Germany: NATO Maps Out Strategic Planning For Next 30 Years

North Atlantic Treaty Organization
Allied Command Transformation

January 15, 2014
NATO Defence Leaders Meet, Plan for Future Security Challenges
Senior Chief Mass Communication Specialist Hendrick L. Dickson
Members of the NATO Defence and Planning team and other NATO leaders met at the NATO School in Oberammergau, Germany, January 14-16 at the annual NATO Defence Planning Symposium (DPS).
The DPS is an informal gathering designed to stimulate discussion on defence planning and capability development topics which included “Deriving Requirements to Meet Common Challenges”, “Setting Targets and Sharing their Fulfilment”, “Transforming the Alliance for the Long Haul”, and “Meeting the Future Political Challenges”.
The theme for this year’s symposium was “Meeting Future Defence and Security Challenges Together,” and the event was chaired by Assistant NATO Secretary General for Defence Policy and Planning, International Staff, Heinrich Brauss.
Brauss said the symposium provides an opportunity for key members of NATO’s Defence and Planning team to discuss and fine-tune recommendations on how to make the NATO Defence Planning Process (NDPP) as simple and adaptable as possible. He encouraged attendees to “seek to identify opportunities for multinational cooperation in pursuit of fulfilling NATO requirements, promote broader understanding of the principles of fair burden sharing…”
NATO Supreme Allied Commander Transformation (SACT) French Air Force General Jean-Paul Paloméros, keynote speaker on the second day, stressed the importance of planning for the future with a vision on the long-term effectiveness of the Alliance.
“From a military perspective, preparing the future starts with a clear, yet challenging, aim which is to anticipate the future strategic context for the Alliance out to the next 30 years,” said Paloméros. “This is challenging as we could always be blinded by the pace and effect of short-term issues while underestimating the scale and nature of long-term and enduring mutation.
“Hopefully for our Alliance and for future generations we will succeed in our quest for defence reinvestment, but we cannot afford to wait for better days,” he continued. “We must shape the future – now; we must tackle the problems of today – now; we must find new paths to answer the current and future challenges, and we must better prioritize our efforts.”

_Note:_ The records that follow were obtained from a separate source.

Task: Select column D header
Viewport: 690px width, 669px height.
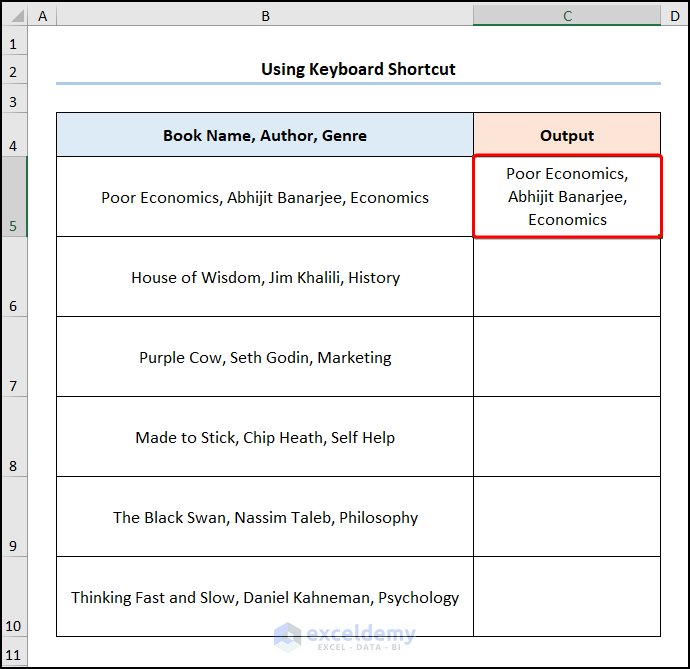Action: click(675, 16)
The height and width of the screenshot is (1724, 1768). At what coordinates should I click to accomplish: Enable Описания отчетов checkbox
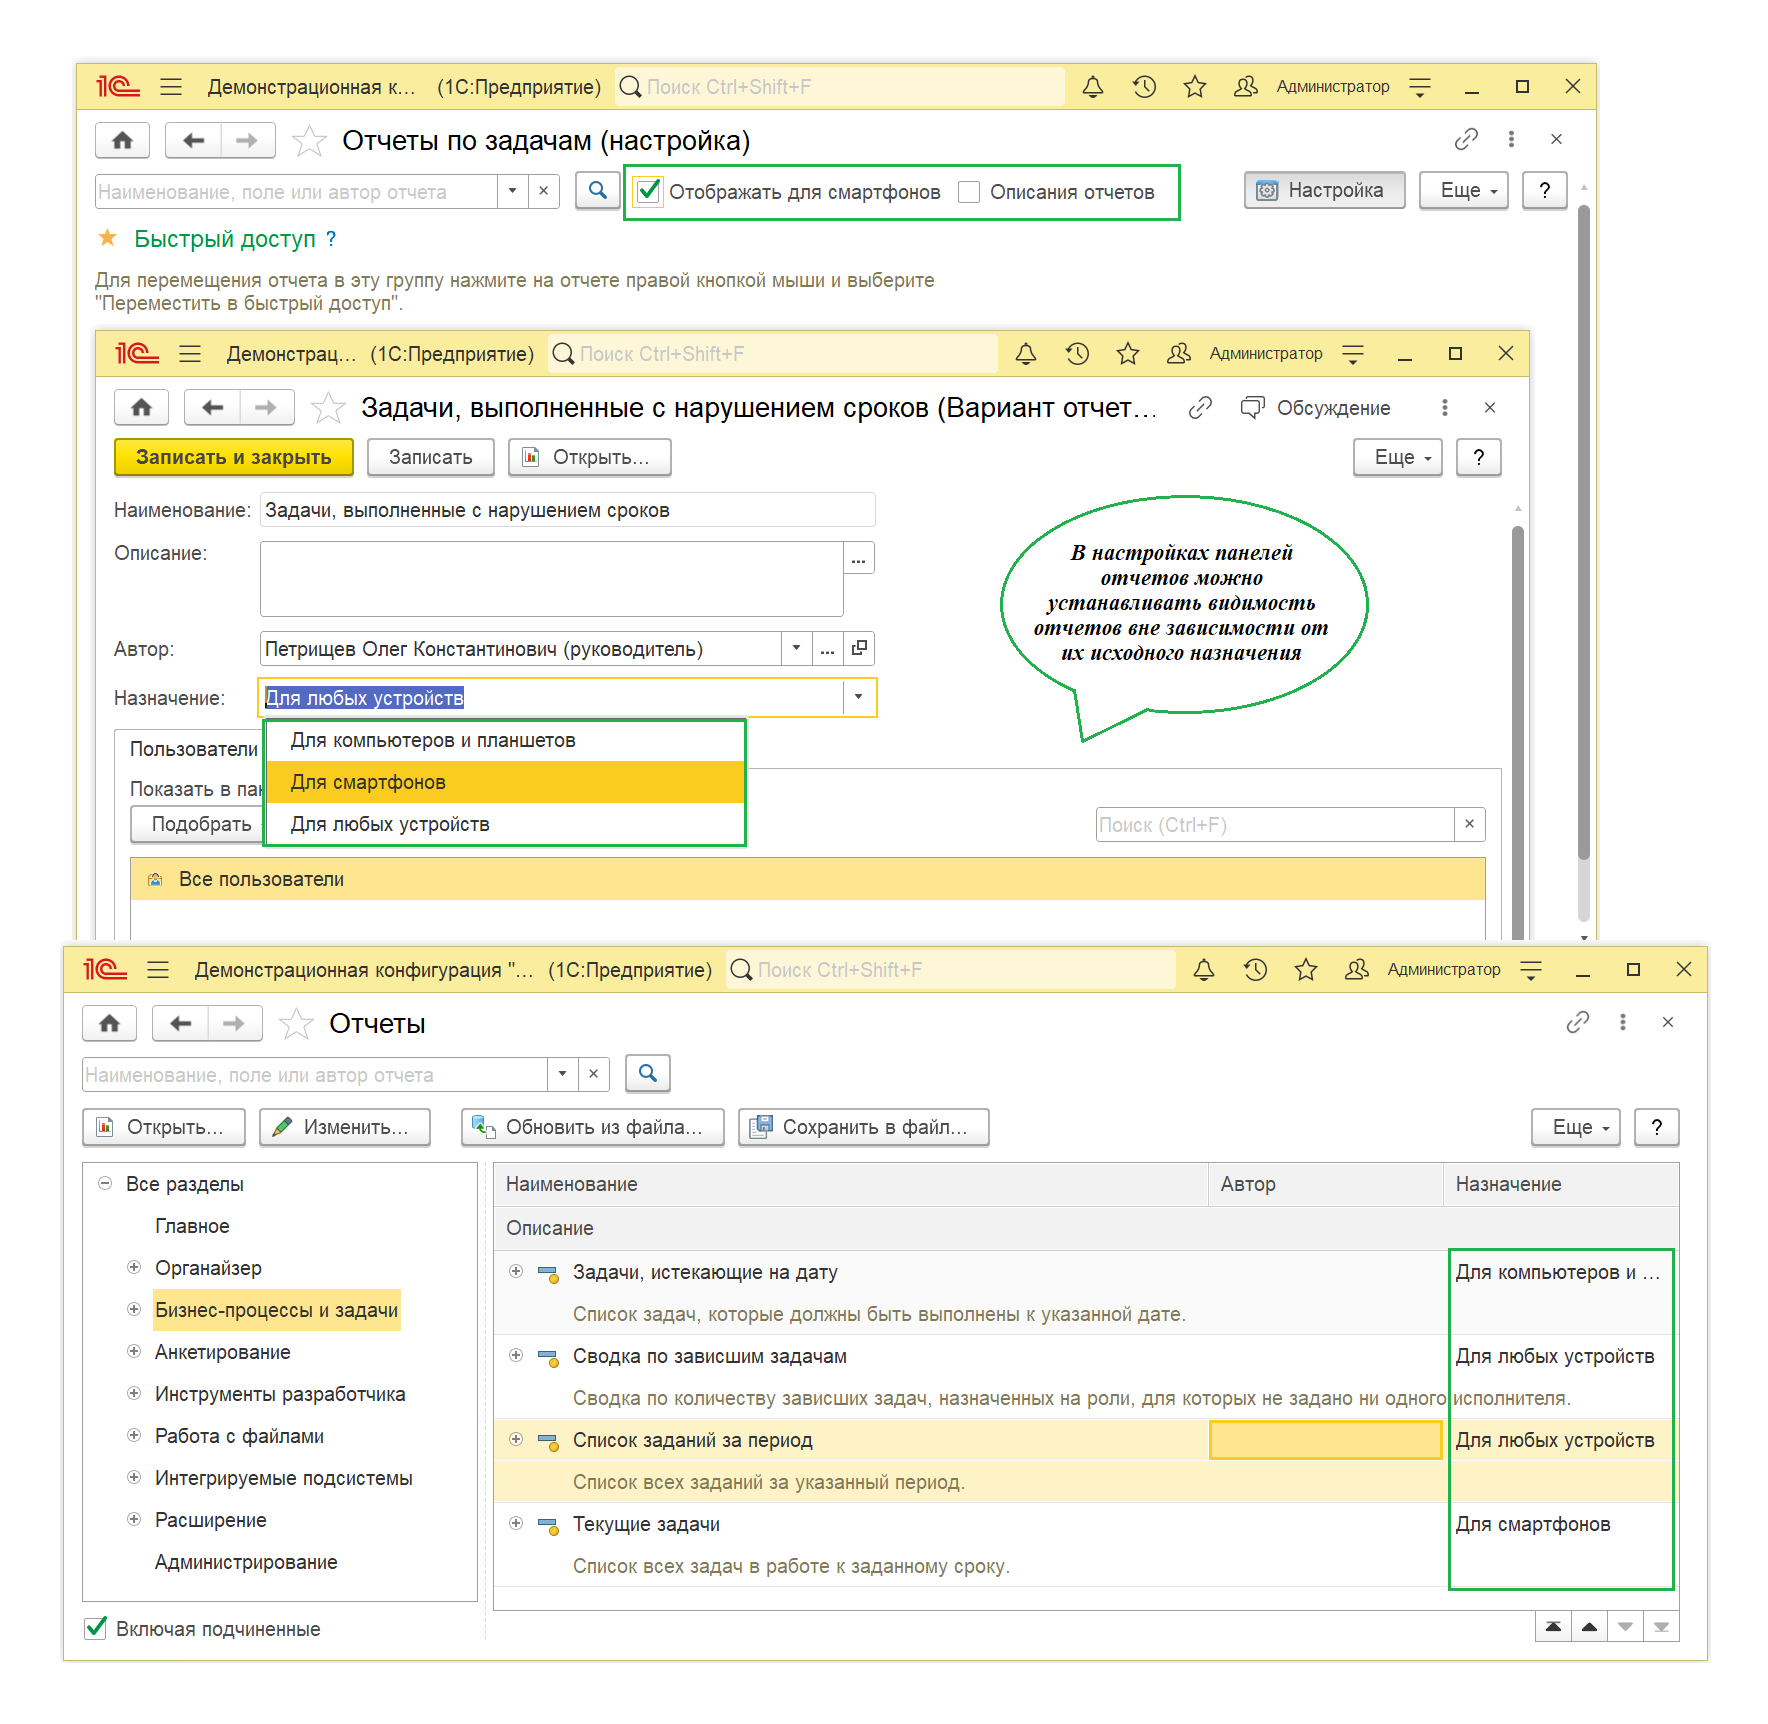pos(969,192)
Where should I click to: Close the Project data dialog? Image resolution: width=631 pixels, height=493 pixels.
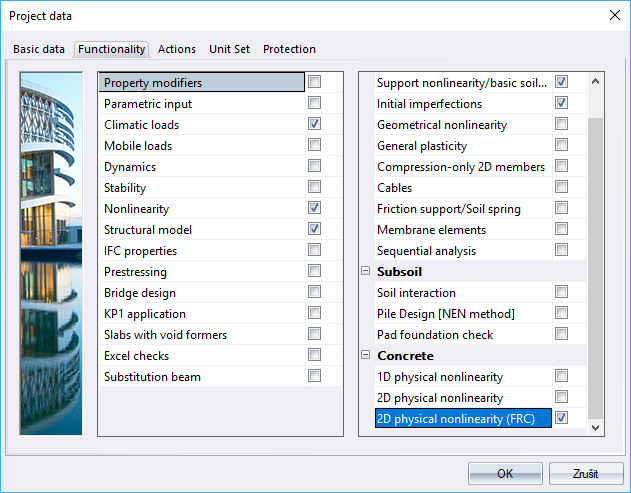coord(612,15)
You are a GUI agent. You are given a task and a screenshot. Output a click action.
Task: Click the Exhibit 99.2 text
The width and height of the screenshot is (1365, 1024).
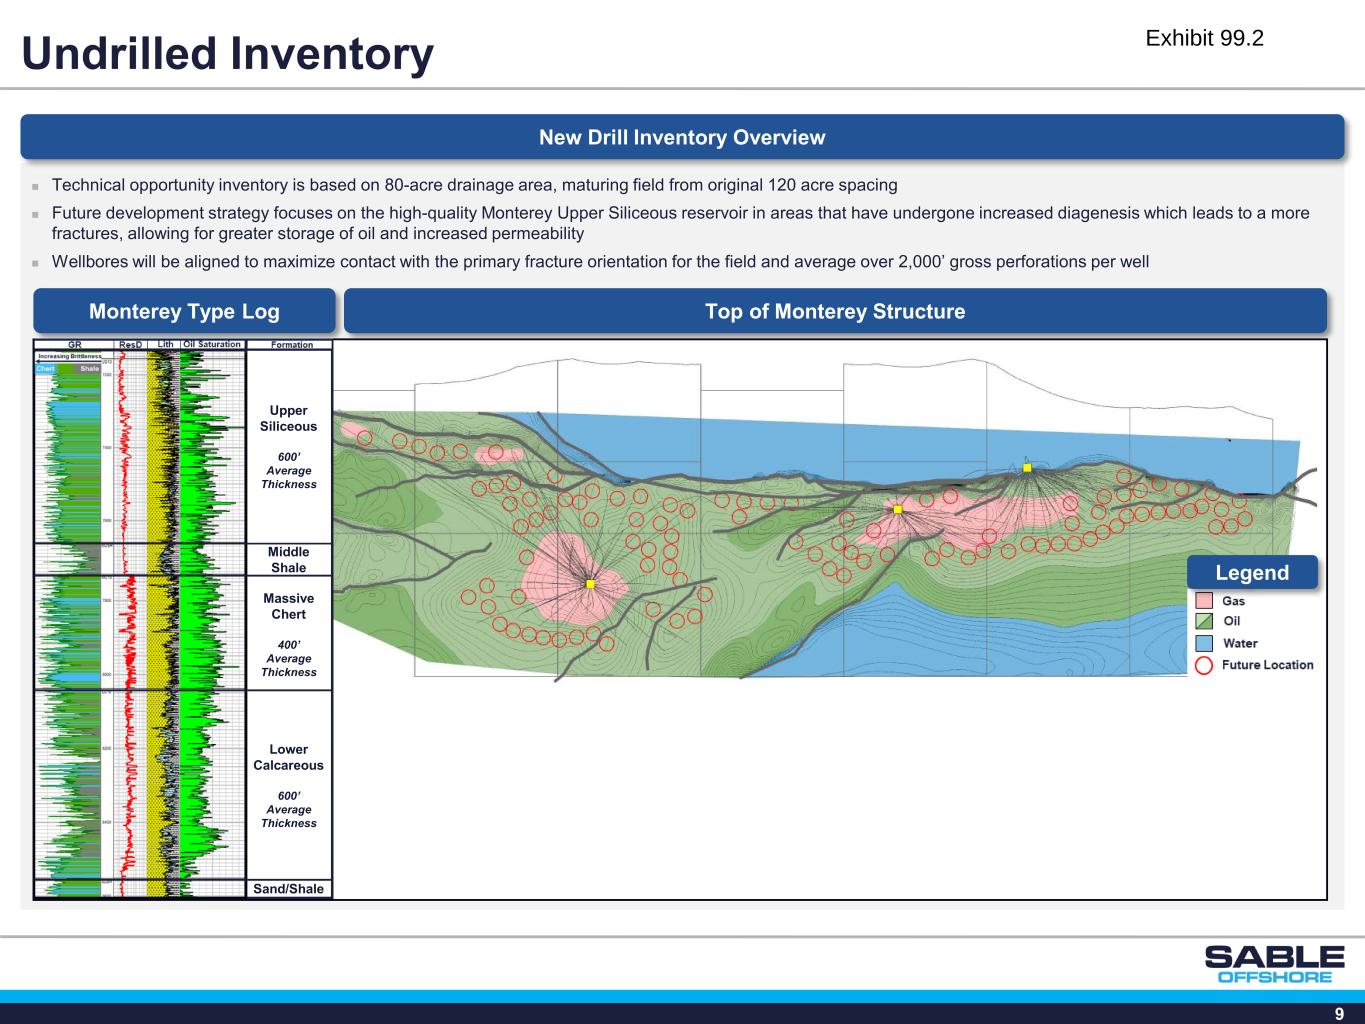click(1204, 38)
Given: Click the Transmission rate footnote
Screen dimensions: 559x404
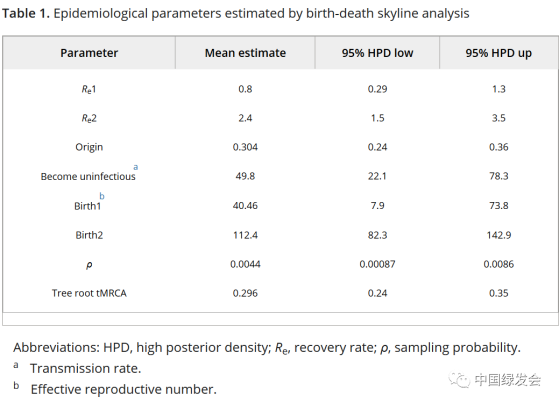Looking at the screenshot, I should (x=86, y=368).
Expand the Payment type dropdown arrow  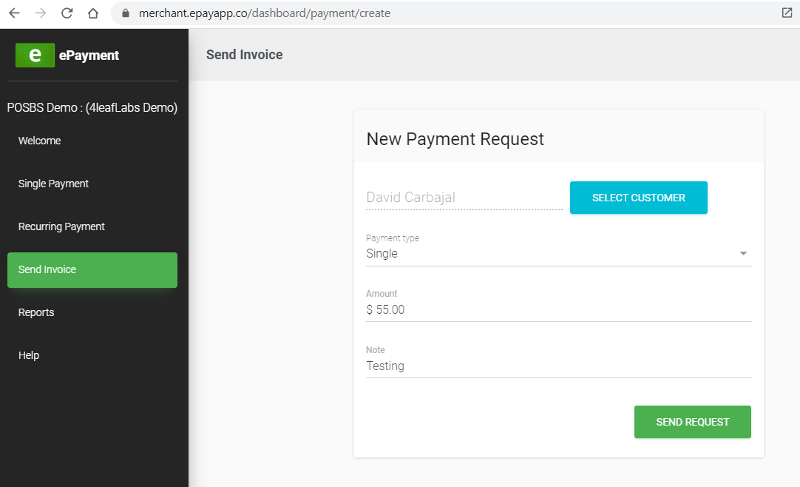point(743,254)
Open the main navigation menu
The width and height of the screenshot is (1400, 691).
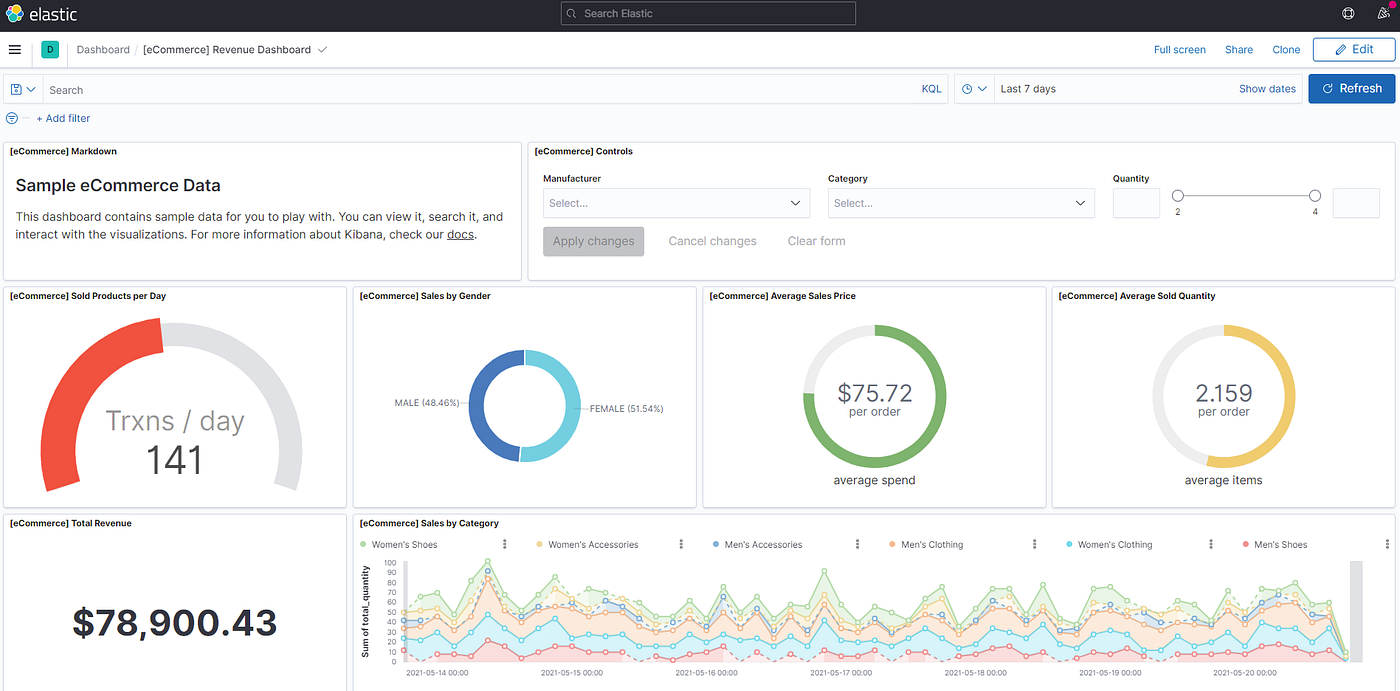[x=14, y=49]
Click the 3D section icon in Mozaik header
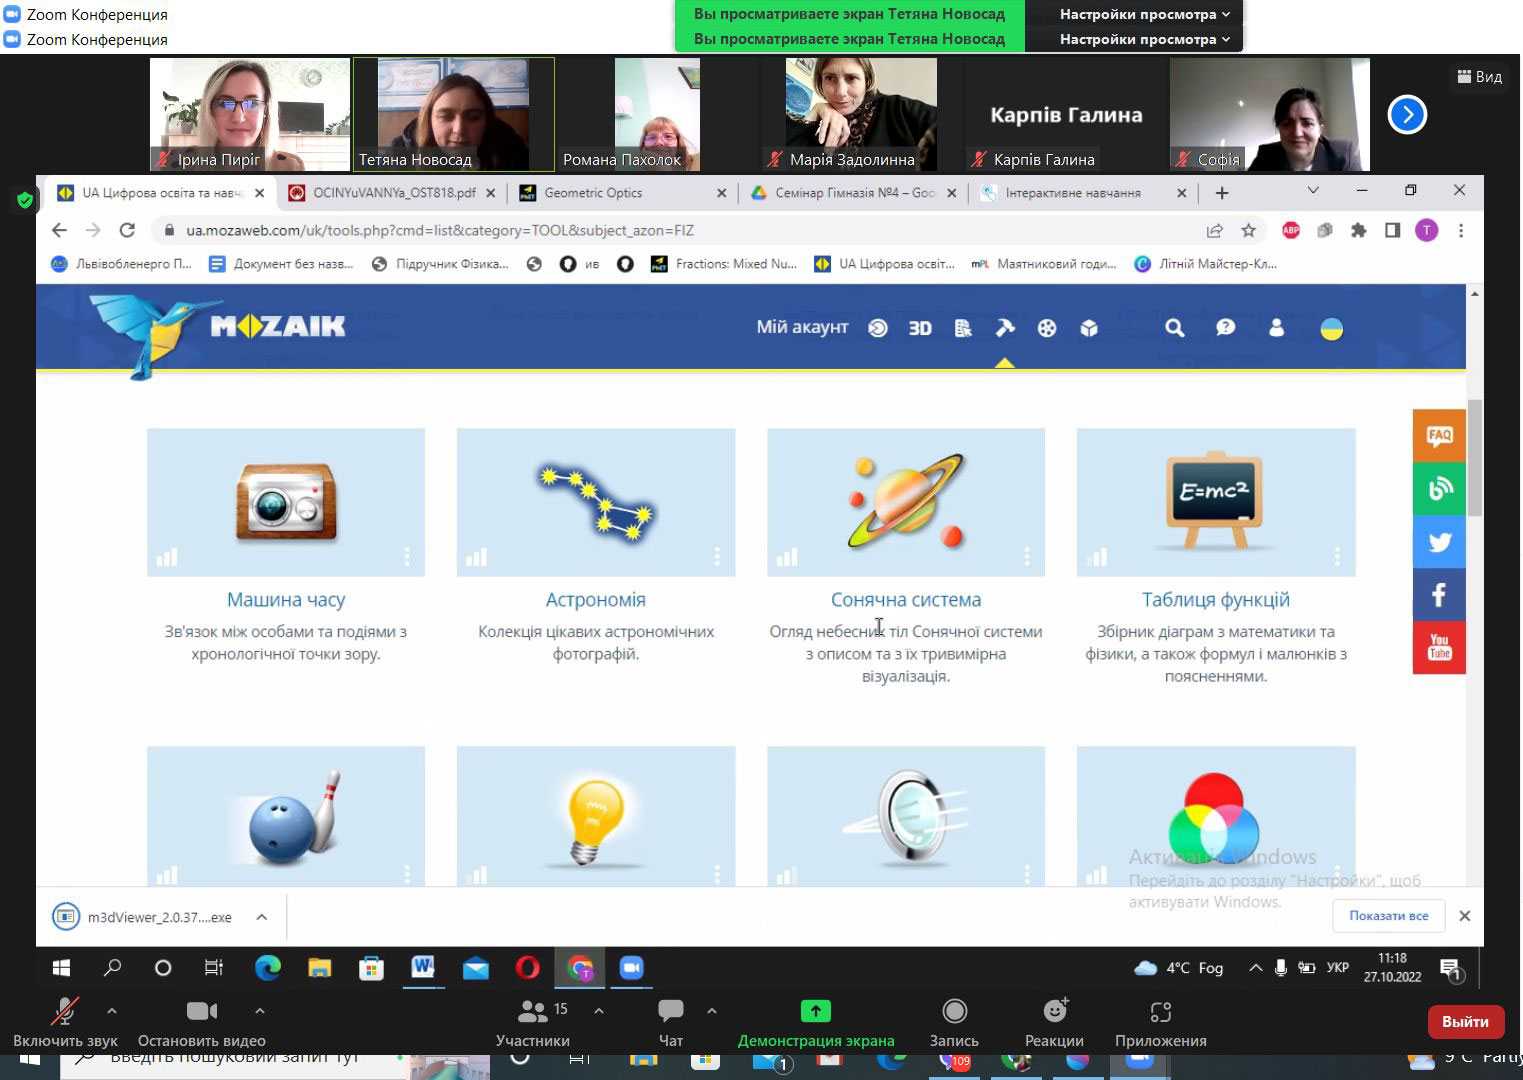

SACT also addressed economic concerns of many Allies by touting many NATO Allied Command Transformation (ACT) initiatives such as; the Connected Forces Initiative, Smart Defence and the Framework Nations Concepts, as effective solutions – with cooperation from the Alliance – that will alleviate defence cost-cutting concerns.
“For sure when the economy underperforms, defence budgets are primary targets for cuts, even if anybody serious would recognize that defence is a long term investment and that major budget reductions produce their effects in the long run,” said General Paloméros. “This is why in planning for the decade to come we have to take realistic financial assumptions and a permanent cost to value assessment approach.
“Furthermore, we have to make clear that there is no magic recipe to keep a suitable capability inventory against enduring fiscal pressure,” he continued. “Therefore, initiatives such as Smart Defence, pooling and sharing, or the Framework Nations Concept, must be seen as ways to anticipate, to mitigate budget constraints’ long term impact and certainly not as a pretext for further cuts…I am convinced that issues of fair burden sharing and reasonable challenge could be addressed by leveraging new technologies and through a strong NATO/EU partnership.”